Estimation and inference for Deep Neuronal Networks
Vladimir Spokoiny
TL;DR
The paper develops a finite-sample theory for nonlinear regression and deep neural networks by introducing the effective dimension $p$ and effective sample size $N$ within the stochastically linear smooth (SLS) framework. It introduces calming to embed nonlinear regression into an augmented parameter space, enabling Fisher and Wilks expansions with explicit remainder terms and dimension-free risk bounds. The results cover both parametric and semiparametric (profile) estimation, including penalization analysis and identifiability considerations, and are specialized to nonlinear regression and a shallow DNN with one hidden layer. The work provides sharp, non-asymptotic risk bounds and a principled approach to inference and penalization in high-dimensional nonlinear models, with practical implications for training and evaluating deep networks under finite samples.
Abstract
Nonlinear regression problem is one of the most popular and important statistical tasks. The first methods like least squares estimation go back to Gauss and Legendre. Recent models and developments in statistics and machine learning like Deep Neuronal Networks (DNN) or nonlinear PDE stimulate new research in this direction which has to address the important issues and challenges of modern statistical inference such as huge complexity and parameter dimension of the model, limited sample size, lack of convexity and identifiability, among many others.
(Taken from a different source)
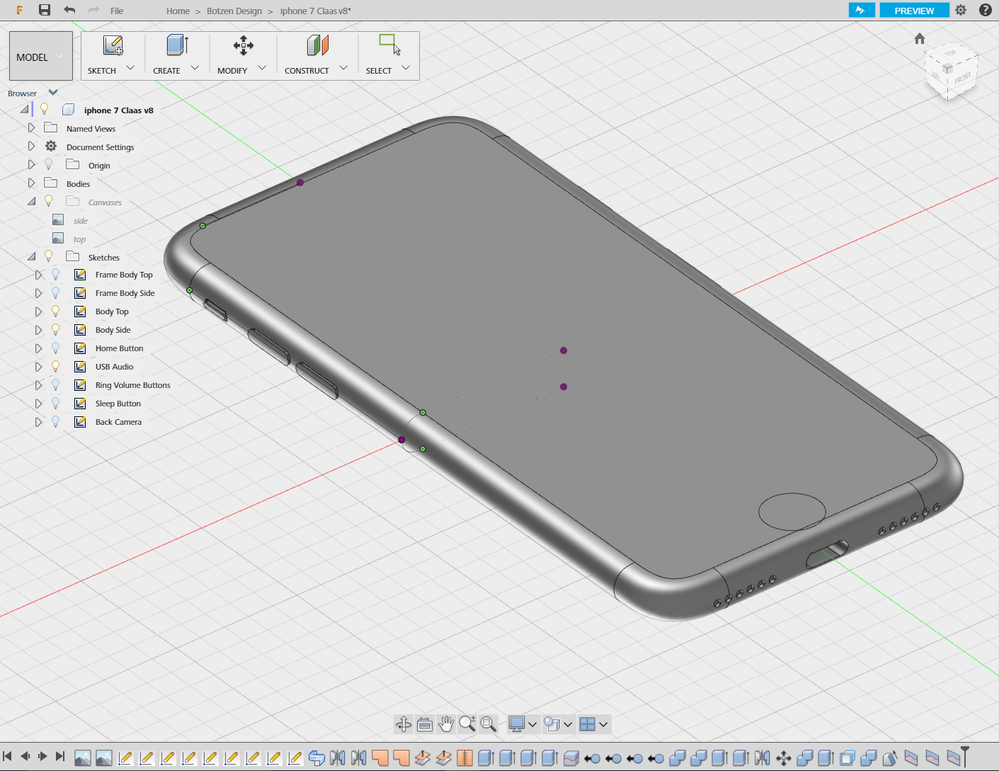Click the PREVIEW button

pos(914,10)
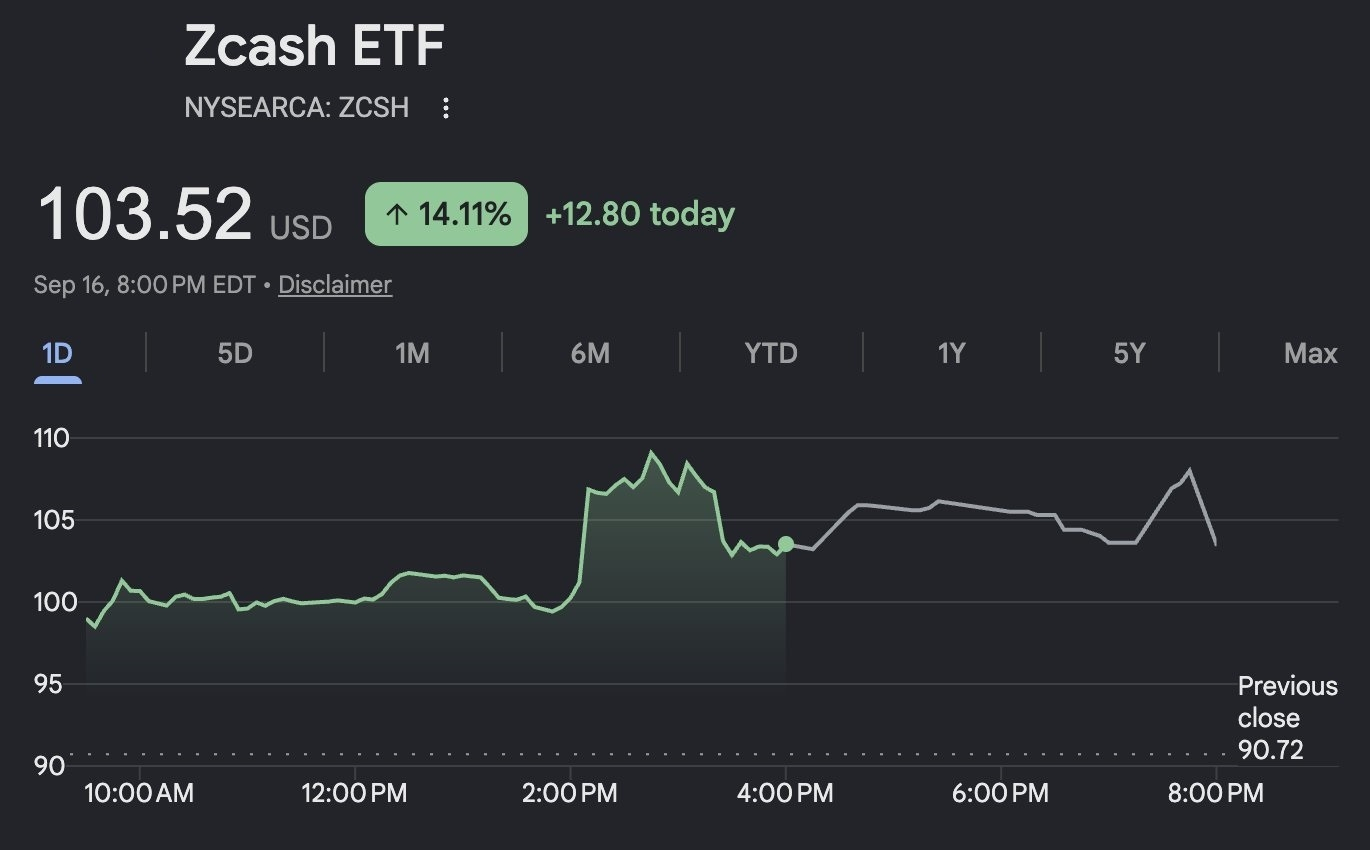Click the 8:00 PM axis label
The height and width of the screenshot is (850, 1370).
click(1214, 794)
Classical results of nonparametric statistics in terms of rate of convergence do not really address the mentioned issues. This paper offers a general approach to studying a nonlinear regression problem based on the notion of effective dimension. First, a special case of models with stochastically linear structure (SLS) is studied. The results provide finite sample expansions for the loss of the penalized maximum likelihood estimation (MLE). The leading term of such expansions as well as the corresponding remainder are given via the effective dimension and the effective sample size. The obtained expansions can be used to obtain sharp risk bounds and for statistical inference. Despite generality, all the presented bounds are nearly sharp and the classical asymptotic results can be obtained as simple corollaries. Although the basic SLS assumptions are not fulfilled for nonlinear smooth regression, we explain how the stochastic linearity can be achieved by extending the parameter space. The obtained general results are specified to nonlinear smooth regression and to a DNN with one hidden layer.